*Data excerpts*:
________
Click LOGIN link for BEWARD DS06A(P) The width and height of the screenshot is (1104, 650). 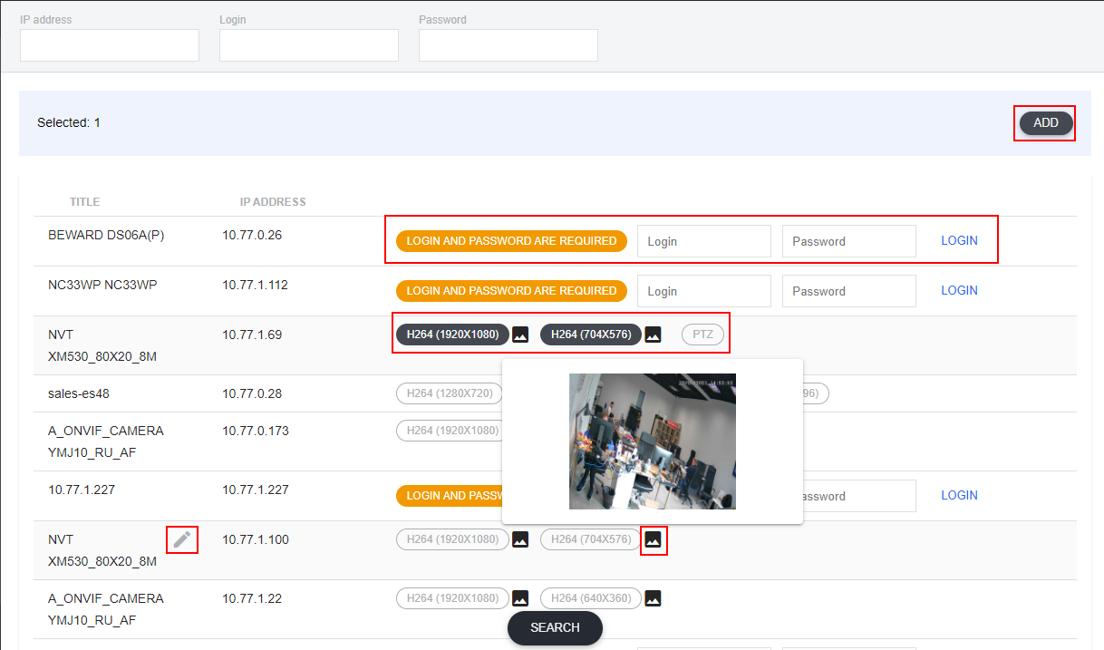959,240
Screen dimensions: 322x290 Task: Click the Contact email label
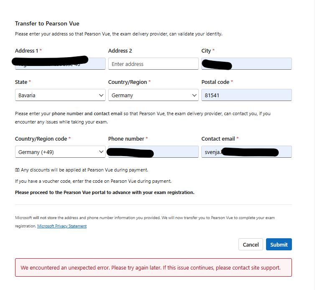218,139
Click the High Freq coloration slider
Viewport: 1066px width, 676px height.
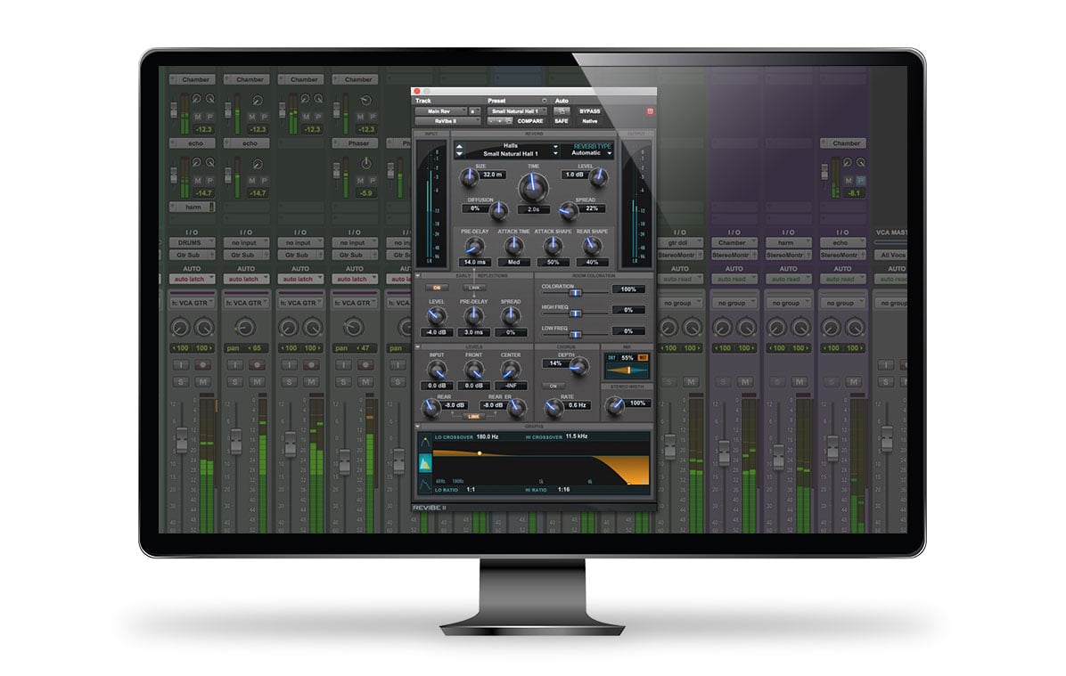coord(576,313)
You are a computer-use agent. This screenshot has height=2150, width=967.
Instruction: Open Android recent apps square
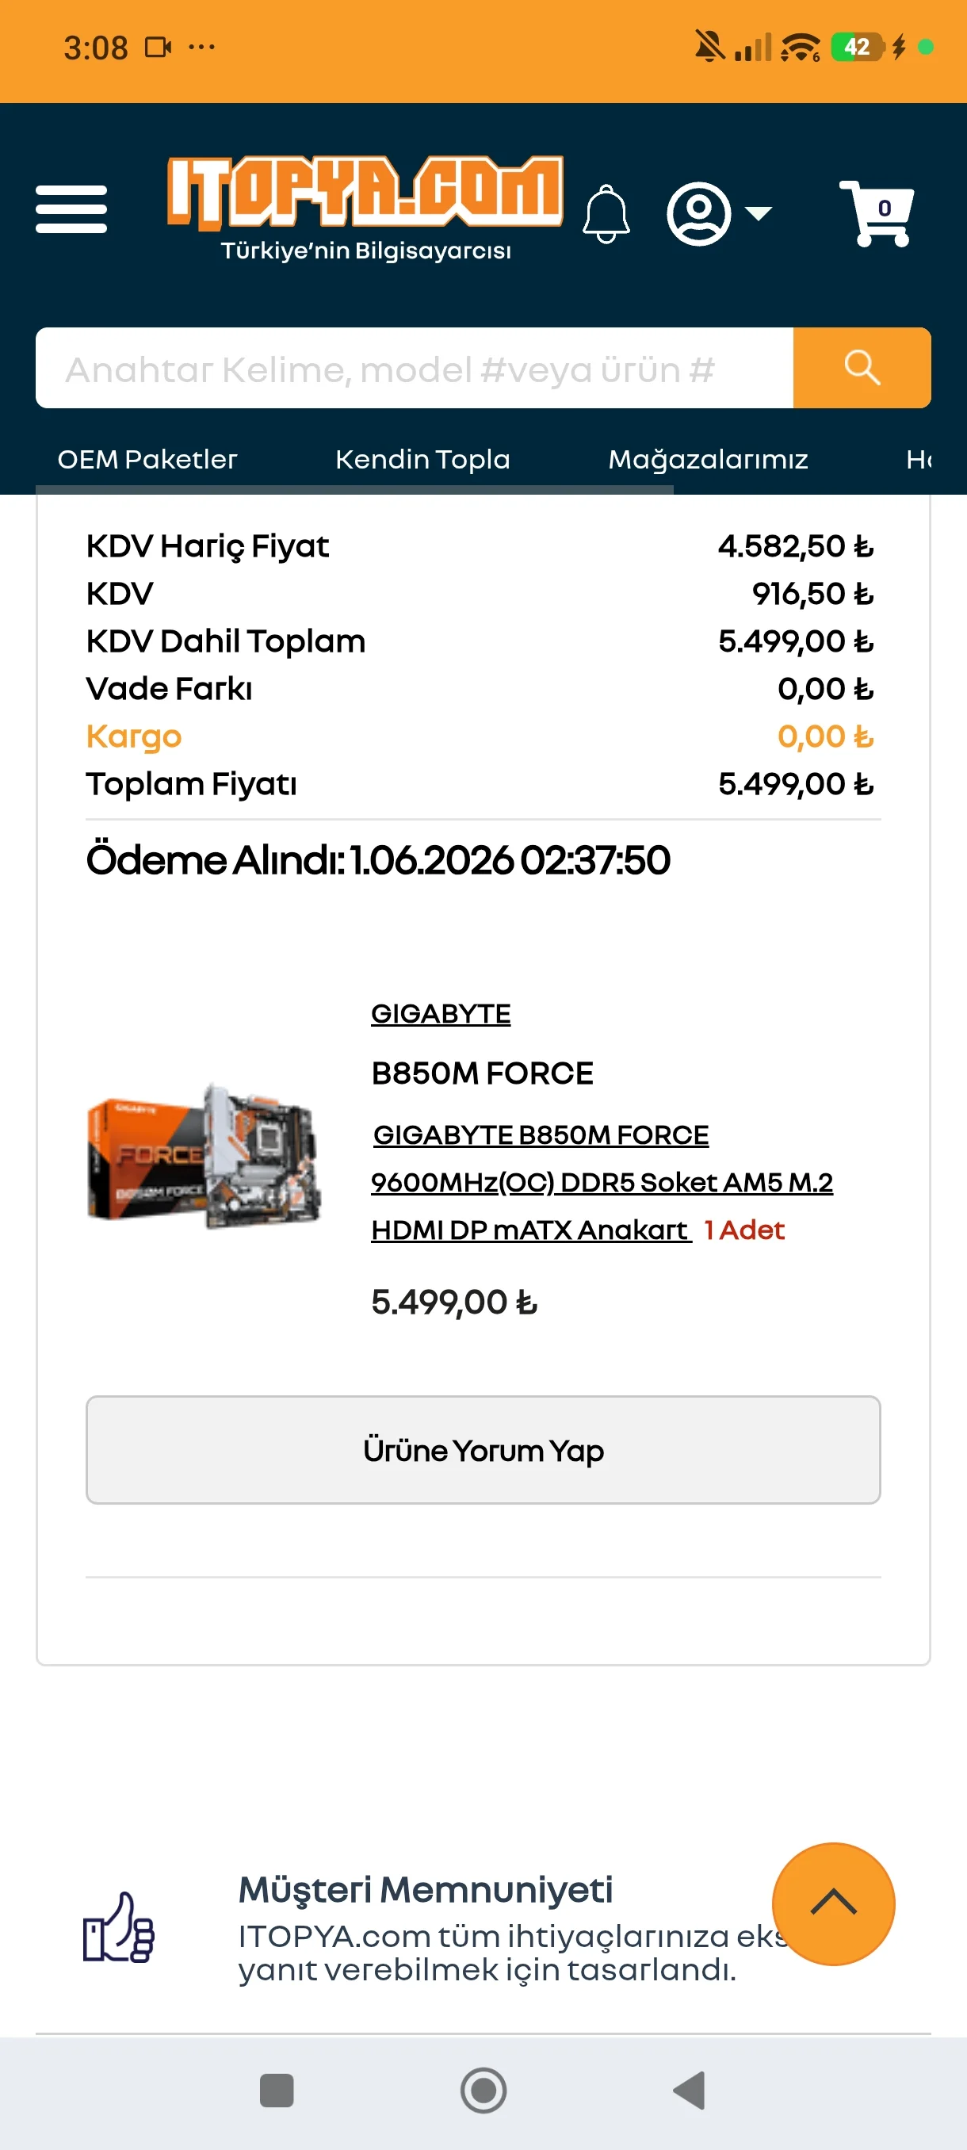277,2091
________
Your answer should be the exact lines above from the one containing "Screen dimensions: 322x290" through the one containing "You are a computer-use", with both end lines kept and the pictures removed, please.

Screen dimensions: 322x290 Task: Click the Contact email label
218,139
Click the High Freq coloration slider
Viewport: 1066px width, 676px height.
coord(576,313)
You are a computer-use agent. This screenshot has height=2150, width=967.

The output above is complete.